I really like Bowser as a manufacturer. Back before the modern plastic steam era, they were the last game in town for good running, non-brass superpower steam. I really like their plastic freight cars too (although the purists point out more of their flaws than their strong points).

That said, I agree with the comparisons being made between their steam kits and new plastic. In general, there’s no comparison: Bachmann Spectrum, P2K and BLI blow them away in all categories but pulling power. Before Bachmann came out with their Spectrum 2-8-0, I was slowly building up a fleet of Bowser kits, for the day I would have a house and would start a permanent layout. Then about five years ago, everyone started cranking out steam like it was cool. Modern plastic steam runs better than anything Bowere ever dreamed of, is easier to superdetail, and is cheaper. They’re also DCC-friendly. Now, I’m selling off every one of my Bowser kits, except for the oddball stuff no one’s come out with (H-10s and K-11s). I’d rather spend my time superdetailing steam quickly, than spend 100+ hours superdetailing and tweaking the drive train of a Bowser kit, and have more money left over to show for it. And yeah, Bowser hasn’t gotten a SINGLE USRA steamer right yet!

And as for Bowsers being able to pull the chrome off a Chevy; that’s true. But so what? I’ve got a 3-level layout with a four scale mile long mainline, which can realistically only handle 15-20 car freights. While a Bowser or Mantua can lug 60 cars up my hills, my plastic steamers can pull the more realistic train lengths well enough. How many of us really have the layouts to support 50+ car long freights?

Thanks for the link to Pat Durand’s 801. His painting/weathering inspires me to some further work on my Spectrum 2-8-0 Elesco feedwaterheater retrofit, which has been an intensive learning experience to this rather amateurish modeller returned from the wilderness. However the results look pretty good.

Isambard

I found last week at the famous 100-mile yard sale in alabama, while visiting my relatives, a Varney old lady kit. It did not have wheels or tender or motor, but I changed my attitude from Carolina Souther, to a fictional tourist rairoad. I was going to restore it with parts from the Bowser kit, but I decided it would be in a pile near the shops(this notion was inspired with a vist two days later to the Tennessee Valley railroad and watching engine 610 turn on the turntable and shops near that.) as an engine to be restored.

Sincvearly,
Nicholas Parker

I very much like Bowser’s covered hopper car kits! They’d look sharp in a unit train. Smart move what Bowser did in showing those nice photos in the Walther’s HO catalog.
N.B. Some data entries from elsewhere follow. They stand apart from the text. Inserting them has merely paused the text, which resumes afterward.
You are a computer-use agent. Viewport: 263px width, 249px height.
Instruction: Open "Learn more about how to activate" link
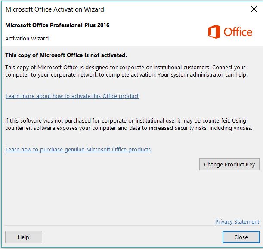tap(72, 96)
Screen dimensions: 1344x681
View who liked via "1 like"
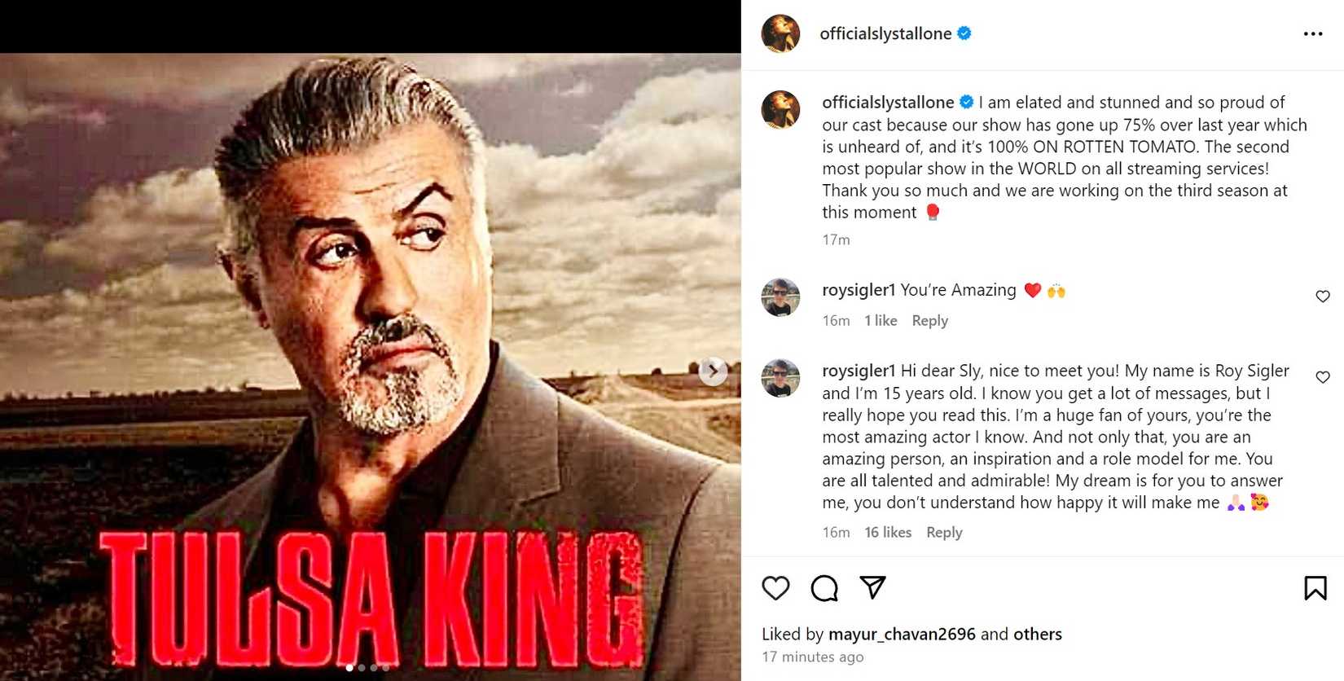[881, 321]
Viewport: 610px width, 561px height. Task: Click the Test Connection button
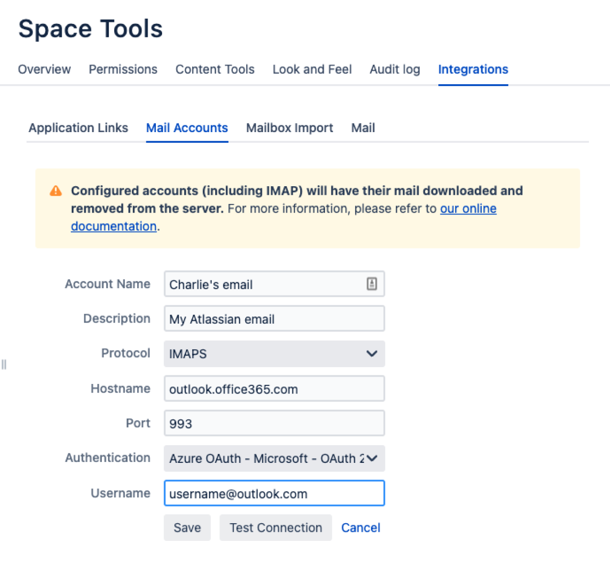click(275, 527)
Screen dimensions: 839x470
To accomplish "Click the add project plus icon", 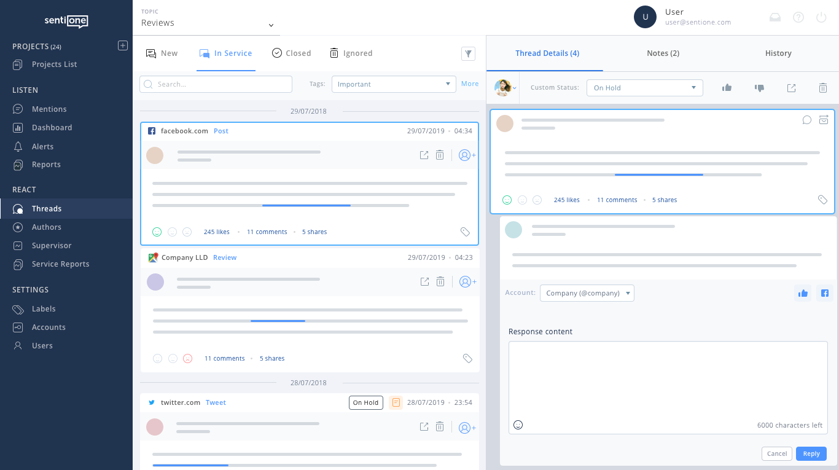I will [123, 45].
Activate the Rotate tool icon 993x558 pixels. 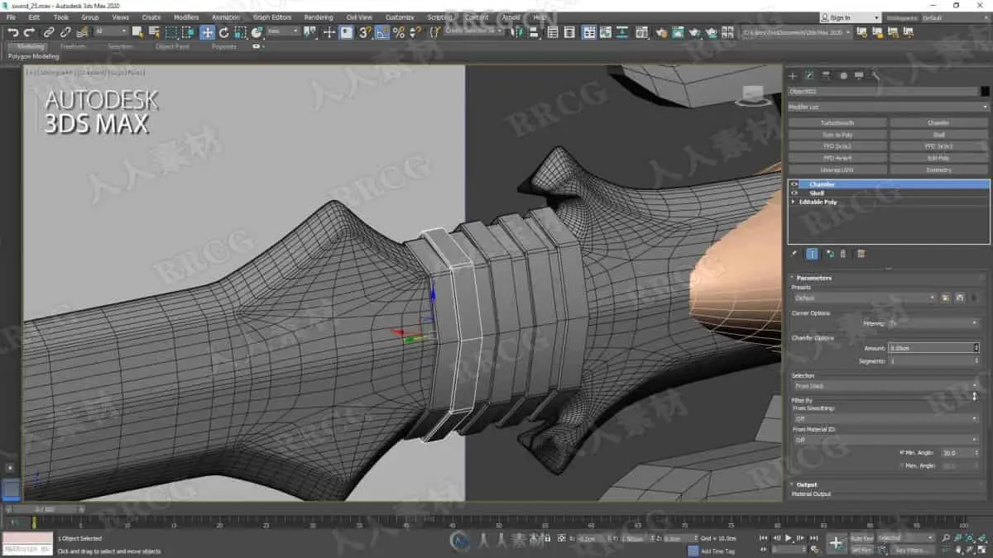pos(223,32)
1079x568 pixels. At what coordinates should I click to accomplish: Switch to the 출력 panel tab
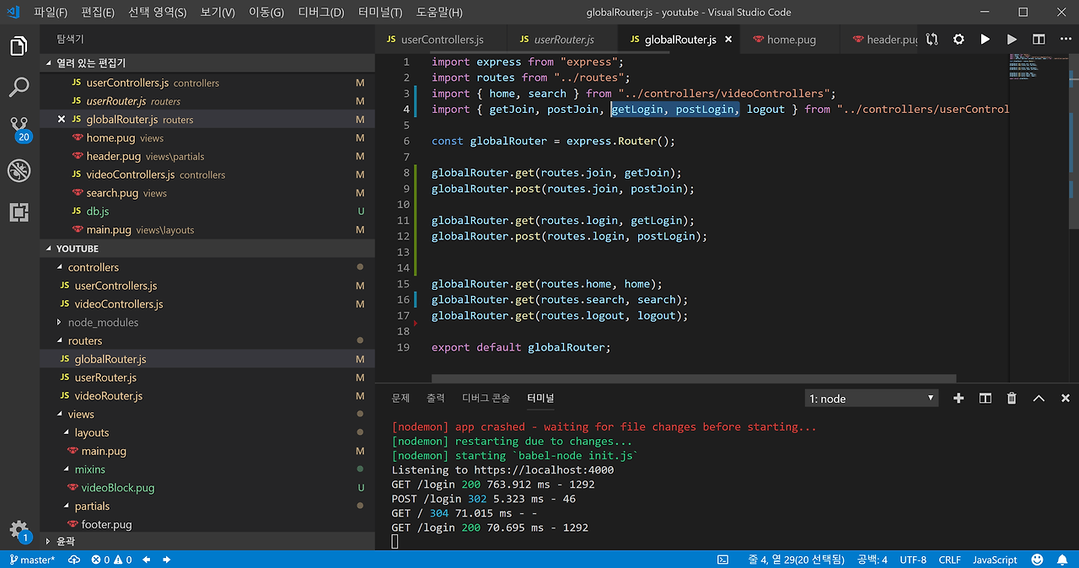pyautogui.click(x=435, y=399)
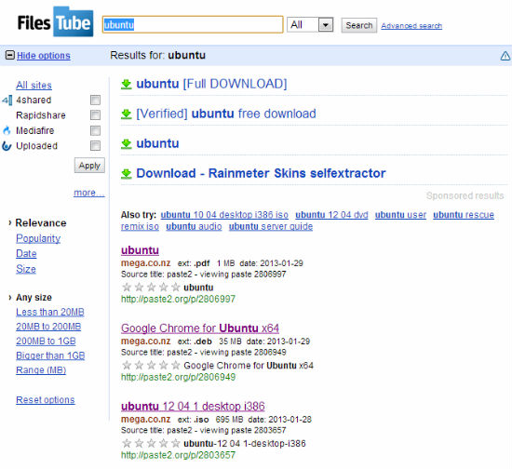Screen dimensions: 512x469
Task: Tick the Rapidshare checkbox
Action: click(x=95, y=114)
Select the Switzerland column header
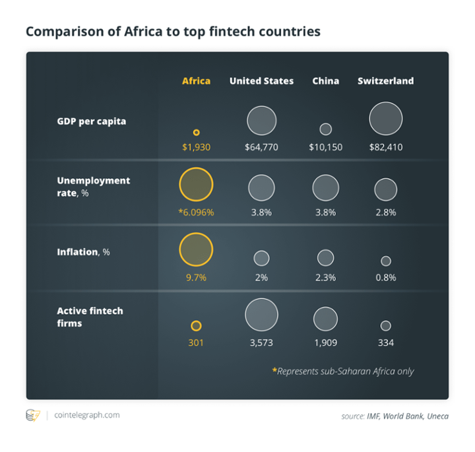This screenshot has height=452, width=475. [x=386, y=81]
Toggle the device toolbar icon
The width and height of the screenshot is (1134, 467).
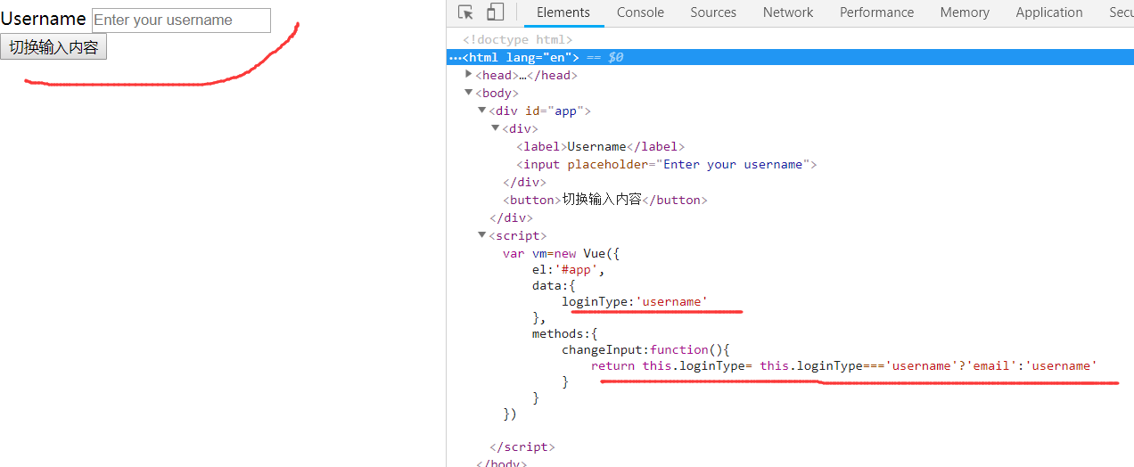pyautogui.click(x=495, y=12)
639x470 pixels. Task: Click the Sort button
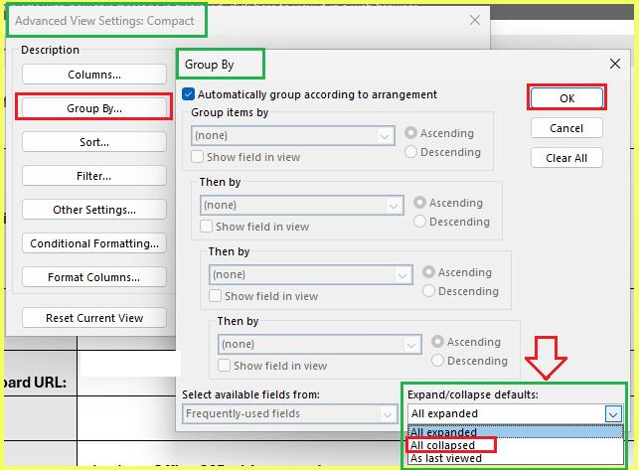click(x=94, y=142)
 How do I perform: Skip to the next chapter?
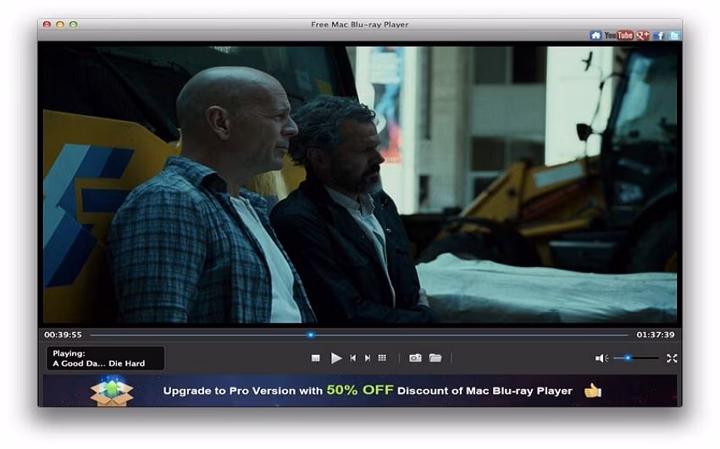click(x=368, y=358)
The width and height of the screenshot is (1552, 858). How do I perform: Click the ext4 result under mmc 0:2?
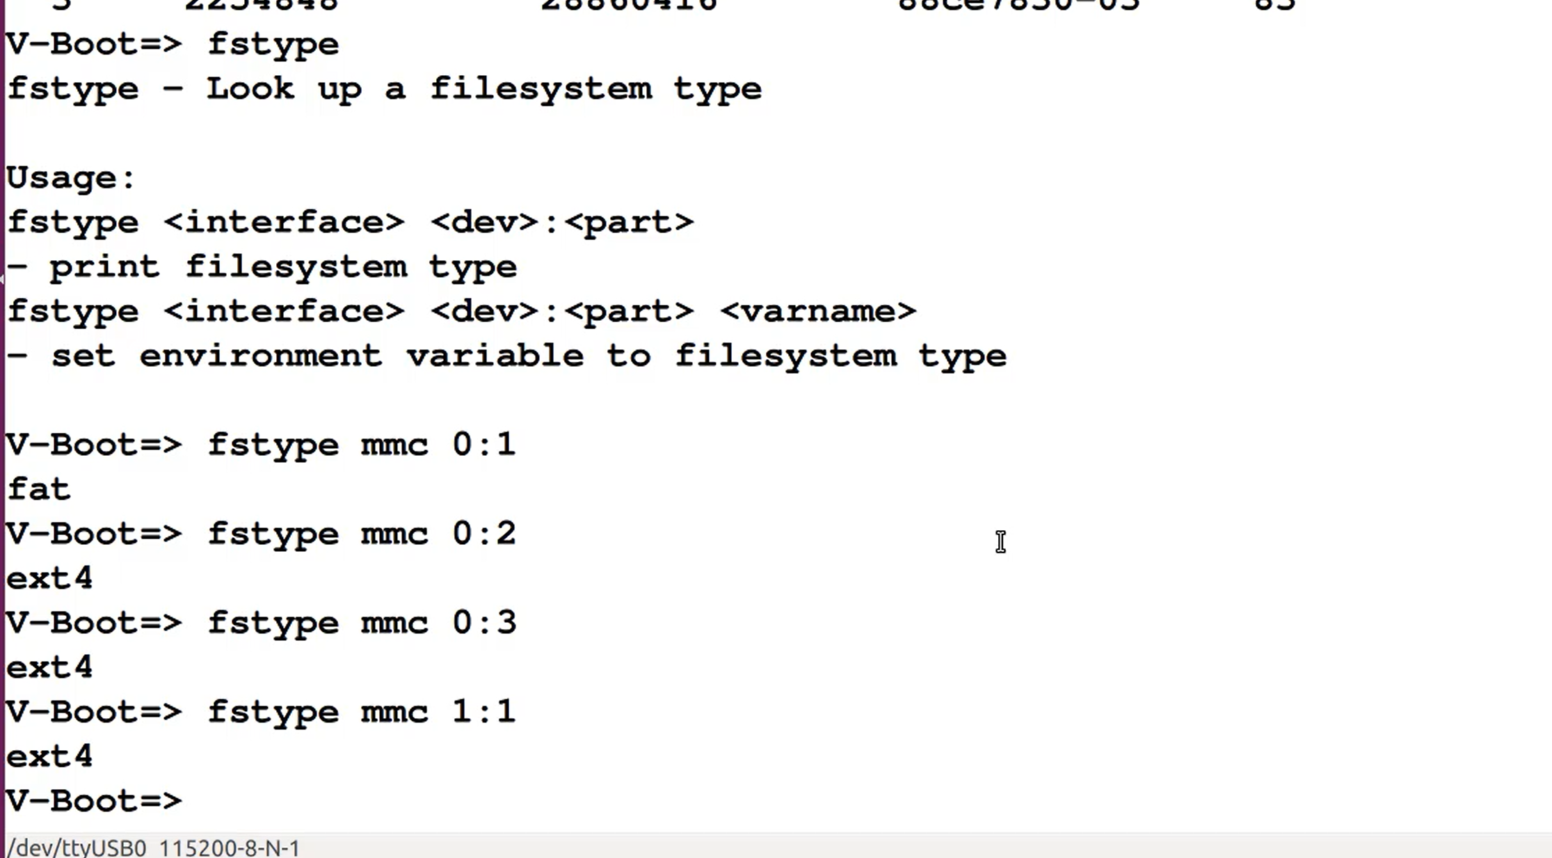49,578
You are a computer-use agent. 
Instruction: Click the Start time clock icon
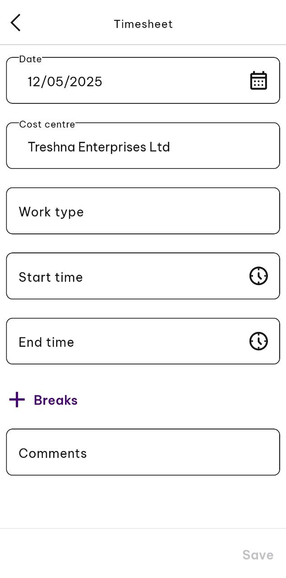(258, 276)
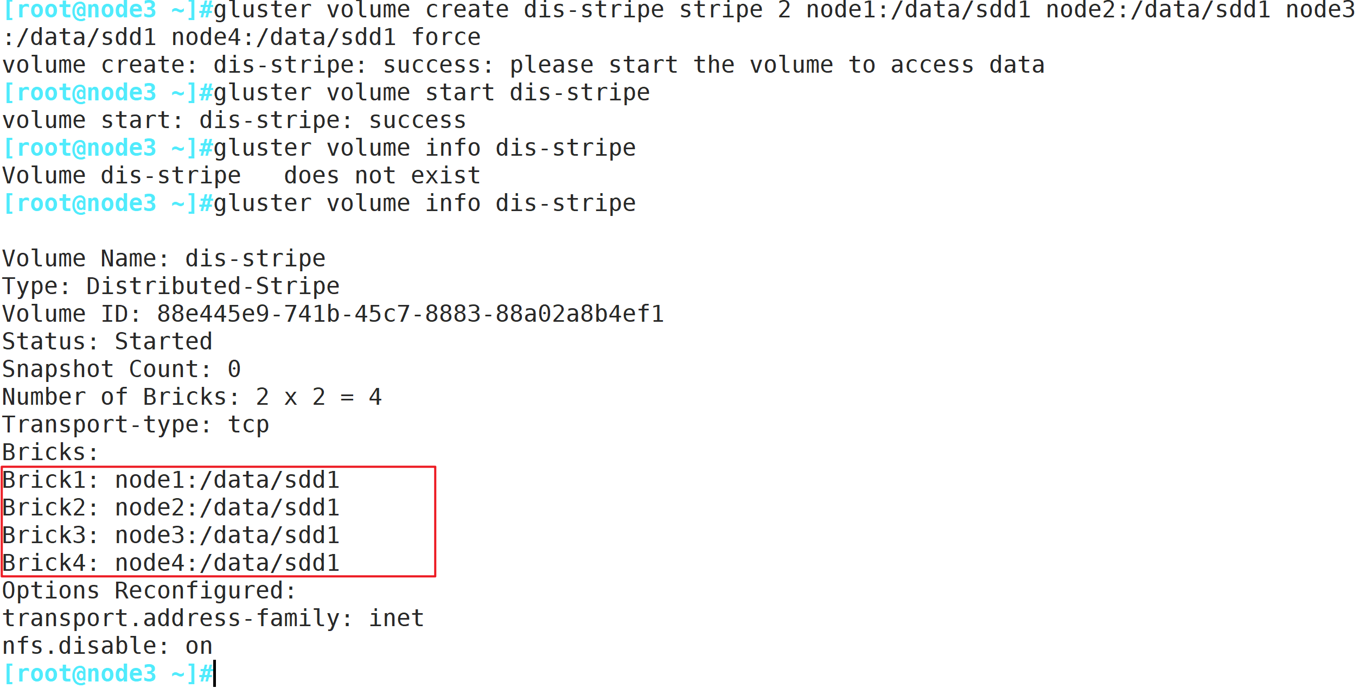Click the 'Options Reconfigured:' heading
Viewport: 1359px width, 688px height.
click(x=149, y=591)
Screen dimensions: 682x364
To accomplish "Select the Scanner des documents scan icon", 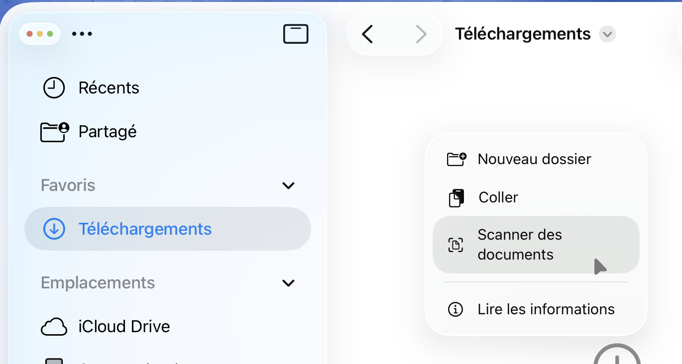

Affordable (in the $teens$ at local hobby shops) comparable to Athearn RTR kits but superior in detailing. I wish Bowser would make Centerflow hoppers.

High Greens!

Ok, guys,

What’s a “helix humper?”

There is something about kits that RTR cannot provide to me. If I have assembled it, I have an idea of how it works, how to trouble shoot it and lubricate it. Adding details , painting and weathering don’t quite give me the same sense of “ownership” in the model. I haven’t even tackled a Bowser kit (Pennsy is not my fancy) but I did look long and hard at their NYC Mike. At one point I contemplated scratch building my own steamer except for the lack of maching skills. Perhaps some day!
Will

I love the Bowser caboose kits - luckily one of my modeling interests is PRR. Looking forward to some Bowser hopper and box car kits next.

I am interested in hearing from anyone that has assembled/ran the Bowser PCC trolley - especially with the new insides. How do they run? I assume they are more difficult to assemble than an Athearn BB, but are they really difficult? They are a little pricier, but appear to be better proportioned than the Bachmann PCC.

A HH is a motor upgrade “kit” that a company came out with a bunch of years ago (and are now sold through Bowser and manufactured by a NEW company). Essentially, for $40, you get a decent flat can motor, idler gear, and white metal frame as a single unit, which screws onto the frame of Bowser, Varney or Mantua steamers (they also make Athearn BB remotor kits). These things are great, and REALLY improve the low end speed of old pot-metal steamers.

If I can scoop one up for a cheapish price (Under 100) I’d like to try my hand at one of the 0-4-0 kits, Just to test and maybe extend my modeling abilitys.